Rachael Ray is teaming with Michelle Obama in her campaign against childhood obesity. She “is helping create menus for 1,600 city public schools where students also are taught cooking and nutrition.” She has also said that she wants to empower kids to cook. I’m with her on that.

Schools aren’t the only place where kids can get empowered to cook. They should be learning the skills in their own kitchens. Parents should be teaching their children — girls and boys — basic cooking skills and allowing them to mess up the kitchen often.

Here are 10 things outside of showing them how to follow a recipe that you can do to help empower your kids to cook.

  1. Make sure there is a sturdy step stool or chair for smaller children so they can reach counter height.
  2. Teach measuring skills. Explain what the numbers and words on measuring cups and spoons mean and work with kids on mastering a quarter cup or a tablespoon.
  3. Get them their own cookbook. It doesn’t have to be a kids’ cookbook. It could be one that focuses on a food they like such as pasta or chicken. Or get a subscription to Chop Chop magazine, a new kids' cooking magazine that is really well done.
  4. Take kids to the market — the grocery store or the farmers market — and let them choose ingredients for the recipes they want to make.
  5. Teach kitchen safety. Show them how to wash hands thoroughly, handle knives properly (at the appropriate age, of course *), how to put knives safely out of the way, how to turn pot handles in so they don’t stick out, how to check and make sure they’ve turned off the stove and the oven, and all the other things that prevent injuries in the kitchen.
  6. Teach them to use kitchen tools (again, at appropriate ages). Cheese graters, garlic presses, mixers, blenders, and other gadgets really interest kids.
  7. Teach your kids where food comes from. Start a small garden.

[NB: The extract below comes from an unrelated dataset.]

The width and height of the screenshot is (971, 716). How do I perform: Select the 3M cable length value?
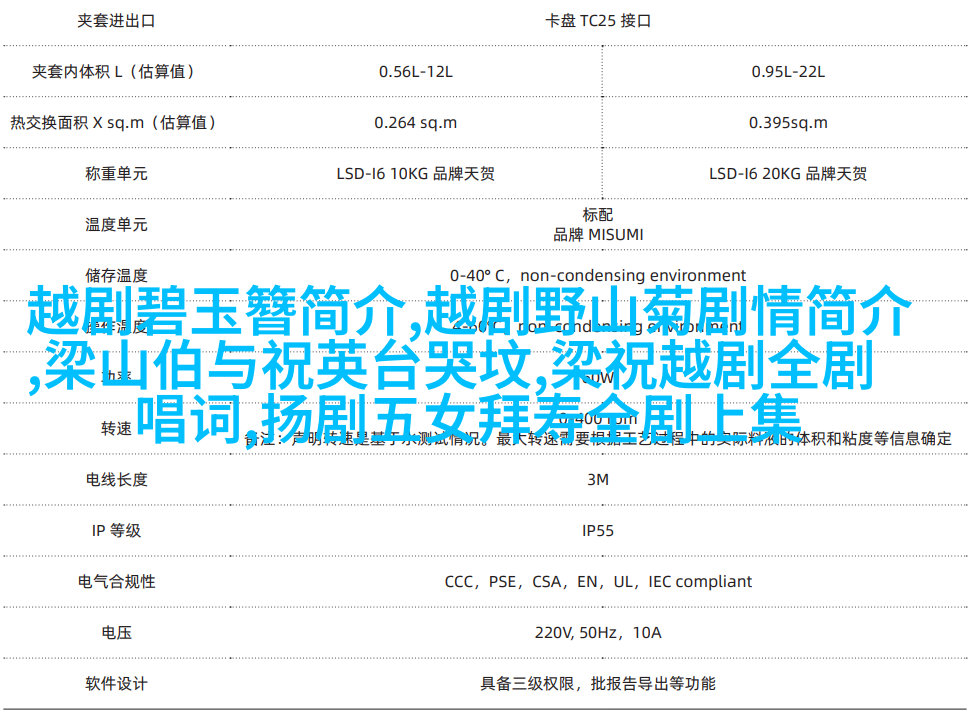tap(598, 479)
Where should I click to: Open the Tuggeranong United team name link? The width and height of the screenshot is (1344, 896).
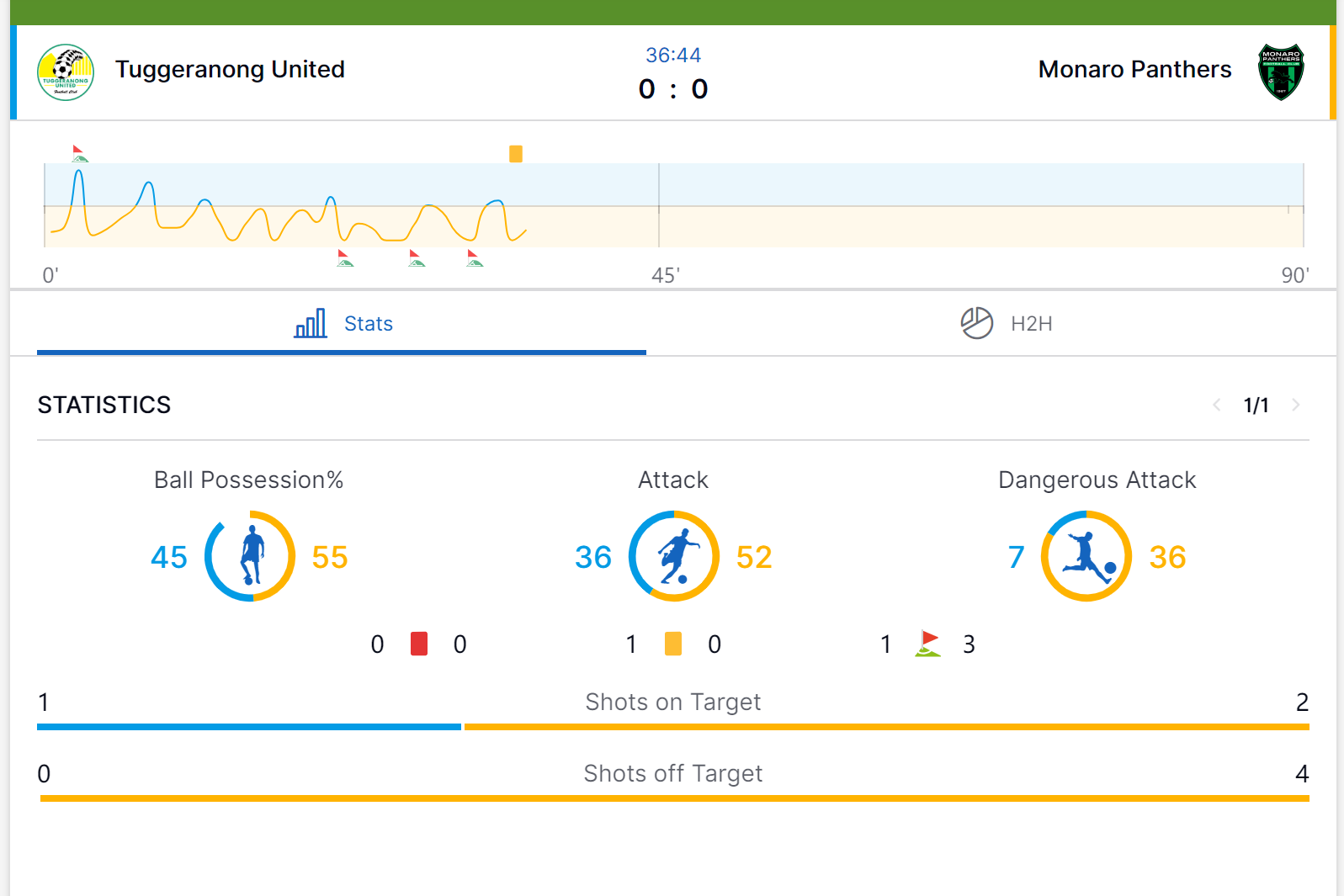(x=230, y=69)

Take them to a farm to see cows that will eventually become beef or pigs that will eventually become bacon.
  8. Once kids get past preschool, don’t call things like “worms in the dirt” and “ants on a log” cooking. You don’t have to do away with them, just let kids know those things aren’t cooking.
  9. As their skills improve, let them know which dishes you’ll allow them to cook on their own without your supervision and which dishes they need to have a grown-up by their side to make.
  10. Teach them to clean up after themselves. Making a mess is fine. Leaving a mess is not.
* You may want to know what’s the appropriate age for certain tasks that could be dangerous. I’ve seen lists that say don’t let a kid have anything sharper than a butter knife before they’re 10 years old, but I don’t agree with that. I think you need to know the child you’re teaching, know his level of coordination, maturity, and interest, and use your judgment.